I've never had a problem with other hunters in the 20 years that I've hunted public lands. I'm still wary though when approaching a stranger in the woods. 

Biggest issues are someone setting up close to you, and also them messing up a planned deer drive cause you didn't know they were in that wood lot. Sometimes they chase the deer to you, and sometimes you chase the deer to them. Usually, the quietest hunter wins. 

On public land, find an out of the way corner near private land or hike farther in than the other guys.


----------



## Kableguy (Apr 23, 2009)

I've hunted state land (plus national forest, coal lands, Ohio Power, City of Akron property, etc...) in Ohio for 30 plus years. To be honest I've done pretty good on these properties. Not as well as small lot suburban Cleveland deer hunting, but personally I get more satisfaction out of taking a deer from a mile back in Grand River or Egypt Valley. When I go hunting anymore I prefer not to hear dogs barking or garage doors opening anyways. As far as safety, it doesn't seem to matter where you are, public or private. I have seen really stupid stuff on both. I remember when I was a kid over 30 years ago squirrel hunting at Grand River. I was set up by a tree trying to call a bushytail out and I hear some rustling from off to my right and 'blam' and a voice calls out 'I saw something move so I shot it'. A good early lesson to always be aware of what is going on around you when hunting. I've had similar experiences on private property too.

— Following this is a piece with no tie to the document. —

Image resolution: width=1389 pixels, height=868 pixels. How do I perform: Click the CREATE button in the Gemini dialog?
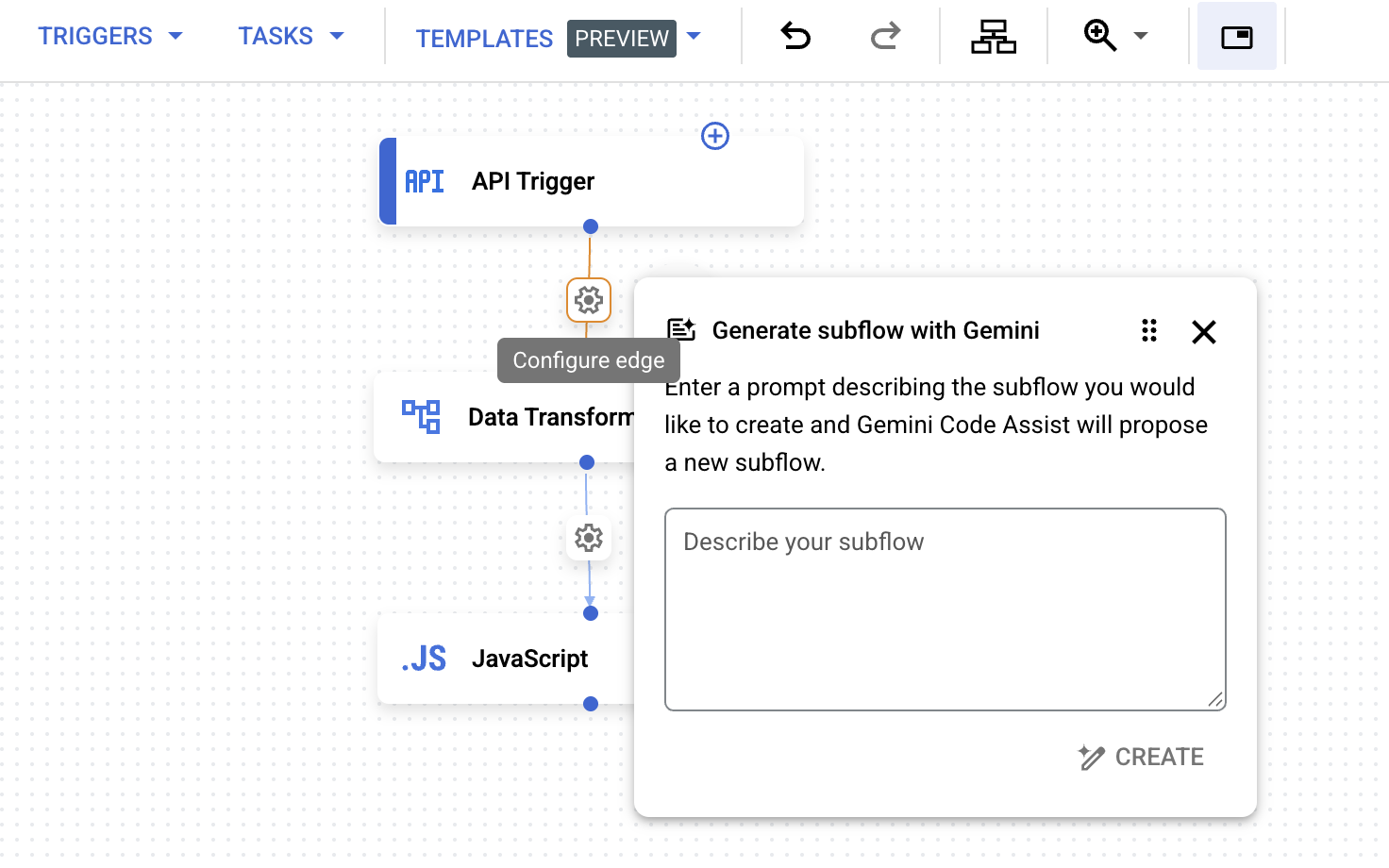click(1140, 757)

On private property I've had bullets whiz over my head while in a climbing deerstand. That sucked because there was no way to get down in a hurry. In my experience private property can be worse because a lot of times people think they are the only ones there. On public land there seems to be a little more awareness that there may be another hunter behind the next tree or hill.

Also, the Ladue City of Akron property is on the Cuyahoga River, not the Grand River. There used to be semi-decent deer hunting there but I know it gets hunted pretty hard all season long, and the liberal tags the past few years really cut into the population there. Still some good deer get taken on a regular basis.

Wherever you go, good luck and be safe.


----------